The insertion lines DmATPCL⁰¹⁴⁶⁶ and DmATPCL^DG23402, as well as the Df(2R)Exel7138 that uncovers DmATPCL, were obtained from the Bloomington Stock Center and were balanced over CyTb, as previously described [8,14]. Oregon-R flies were used as wild-type control. Flies were raised on standard corn-meal food and maintained under a 12 h light/dark cycle.

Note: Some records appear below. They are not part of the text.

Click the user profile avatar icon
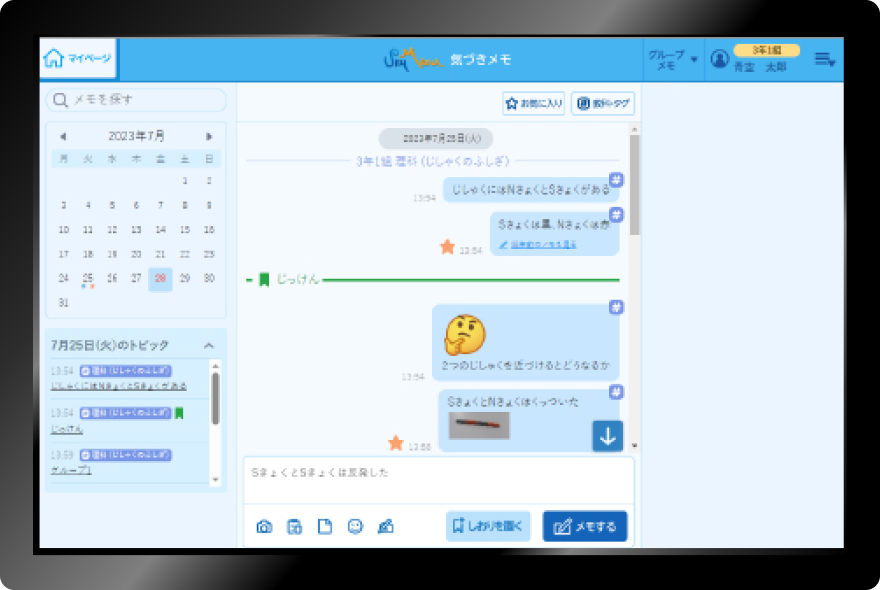 [719, 59]
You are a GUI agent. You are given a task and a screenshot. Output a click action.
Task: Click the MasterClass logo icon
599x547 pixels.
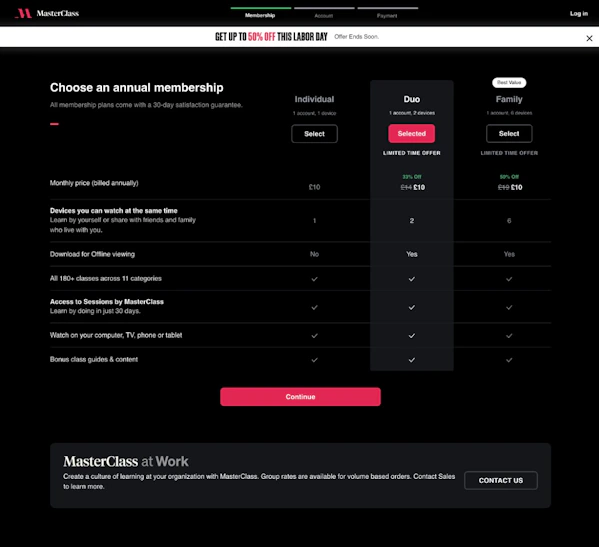pos(24,13)
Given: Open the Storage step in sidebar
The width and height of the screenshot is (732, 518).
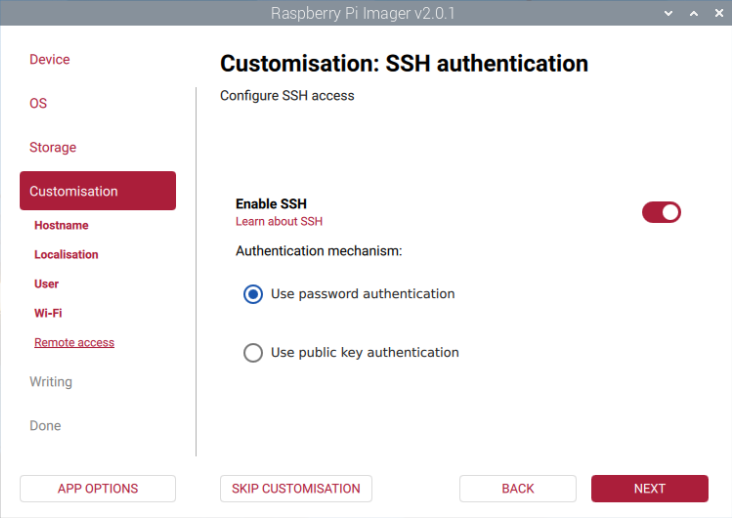Looking at the screenshot, I should pyautogui.click(x=53, y=148).
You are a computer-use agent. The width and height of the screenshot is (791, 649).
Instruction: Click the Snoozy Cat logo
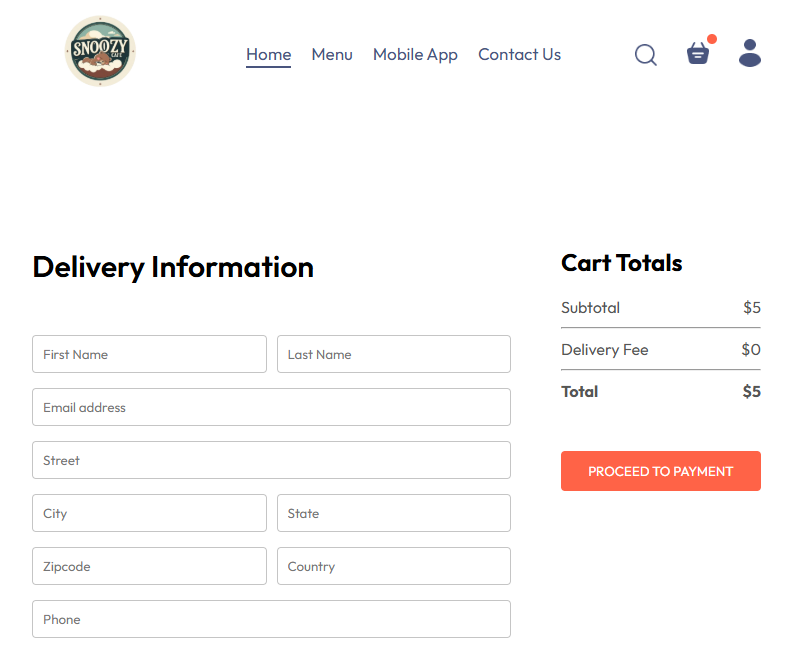coord(100,51)
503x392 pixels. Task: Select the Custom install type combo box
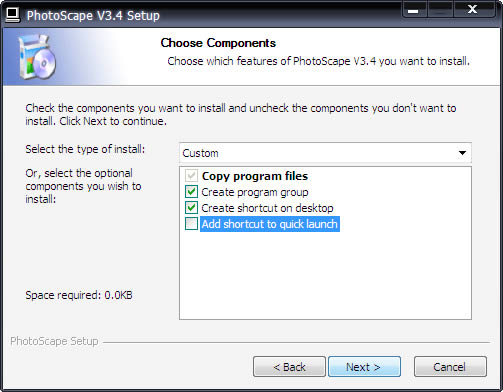coord(325,153)
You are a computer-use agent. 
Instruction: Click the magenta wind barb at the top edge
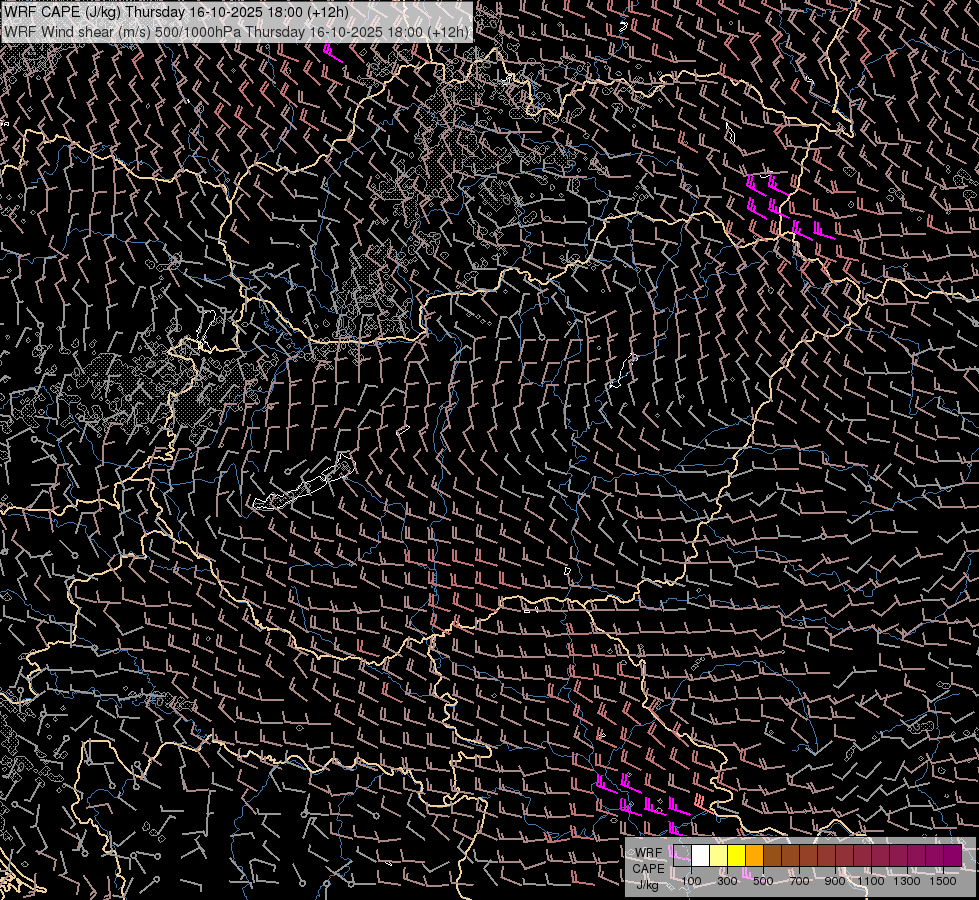coord(332,54)
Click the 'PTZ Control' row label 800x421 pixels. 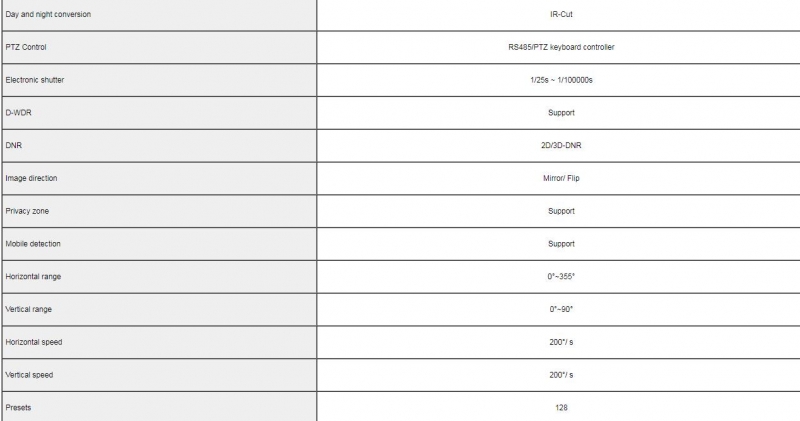(x=26, y=47)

3.2. Cromosome Cytology, Immunostaining, and Microscopy

Fixation and staining were performed on dissected third-instar larvae testes as previously described [8]. The primary antibodies and the dilutions used were as follows: Anti-tub (1:1000) (Sigma-Aldrich, St. Louis, MO, USA), anti-DmATPCL (1:100) [14], anti-Lava lamp (1:300) [16]. The secondary antibody incubation was performed using FITC-conjugated anti-mouse IgG + IgM (1:20; Jackson ImmunoResearch Laboratories, Cambridge, UK), Alexa 555-conjugated anti-rabbit IgG (1:300 in PBS; Molecular Probes, Eugene, OR, USA) and Alexa Fluor 488-conjugated anti-guinea pig IgG (1:300 in PBS; Jackson laboratories) for 2 h at room temperature. Slides were then mounted in Vectashield medium H-1200 with DAPI (Vector Laboratories, Burlingame, CA, USA) to stain DNA and reduce fluorescence fading. Slides were analyzed using a Zeiss Axioplan epifluorescence microscope (Carl Zeiss, Obezkochen, Germany), equipped with a cooled CCD camera (Photometrics, Woburn, MA, USA). Gray-scale digital images were collected separately, converted to Photoshop format, pseudo-colored, and merged. Quantification of Lva spot was carried out using the ImageJ software. Box plots were obtained with Python 3.3.